In vitro macrophage differentiation
Primary human M1 and M2 macrophages were differentiated and polarized as previously described.34 Briefly, frozen human monocytes were thawed and cultured in cytokine-containing RPMI + 10% FBS for 7–10 days. To differentiate M1 macrophages, cells were cultured with GM-CSF (BioLegend, 572903). The media was changed once after 3–5 days to media containing GM-CSF, IFN-γ (BioLegend, 570202), LPS (Sigma-Aldrich, L3012-5MG) and IL-6 (BioLegend, 570804). To differentiate M2 macrophages, cells were cultured with M-CSF (BioLegend, Cat: 574804). The media was changed once after 3–5 days to media containing M-CSF, IL-4 (BioLegend, 574004), IL-13 (BioLegend, 571102) and IL-6. All cytokines and LPS were used at 20 ng/mL. After differentiation, macrophages were lifted using PBS-EDTA, and phenotype was assessed by flow cytometry to confirm successful polarization. Cells were counted and used for further studies.
Cells were resuspended in fluorescence-activated cell sorting (FACS) buffer (Hank’s balanced salt solution without Ca2+, Mg2+, or phenol red (HBSS−/−, Life Technologies) containing 2% FBS. Cells were incubated with primary antibodies for 30 min at 4°C in the dark. Cell viability was determined using 4',6-diamidino-2-phenylindole (DAPI, Sigma). Flow cytometry was performed on a MACSQuant Analyzer 10 (Miltenyi Biotec), and the data were analyzed with FlowJo software (V.10, TreeStar). Antibodies targeting human CD3 (BD Biosciences, 563109), CD4 (Biosciences, 340443), CD8 (Biosciences, 347314), CD45 (BD Biosciences, 347464), CD137 (BD Biosciences, 555956), CD19 (BD Pharmingen, 557835), EGFR (BioLegend, 352906), CD80 (BD Biosciences, 340294), CD163 (eBioscience, 17-1639-42), CD206 (BioLegend, 321123), PD-L1 (BD Biosciences, 558065), PD-1 (eBioscience, 47-2799-42), CD33 (BD Biosciences, 340533), HLA-DR (eBioscience, 47-9956-42), and CSF1R (BioLegend 347305) were used for analysis.

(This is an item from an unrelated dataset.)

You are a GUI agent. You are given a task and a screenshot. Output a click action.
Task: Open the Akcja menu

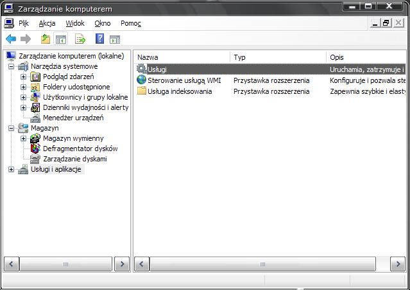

IFN-γ in supernatant was measured using Human IFN-γ ELISA Kit (Invitrogen, 88-7316-88) according to the manufacturer’s protocol. Plates were read at 450 nm using Cytation 5 (BioTek).
Multiplex cytokine analysis
30-plex human cytokine panel (Thermo Fisher Scientific, LHC6003M) was used on FLEXMAP 3D Luminex system (Luminex Corporation) to evaluate cytokines secreted in tumor:T cell co-cultures. Cytokine concentrations were calculated using Bio-Plex Manager V.6.2 software with a ﬁve parameter curve-ﬁtting algorithm applied for standard curve calculations for duplicate samples. Cytokine concentrations across all samples were converted to log2 scale and represented with circles filled with color. Yellow corresponds to the highest log2 concentration measured across all samples for a given sample and blue corresponds to 0% of the log2 concentration. Analyte concentrations relative to the maximum concentration observed for a given sample and cytokine are represented by the size of the circles. The balloon plot was generated using R (V.3.4.3) with ggplot2 library (V.3.1.1).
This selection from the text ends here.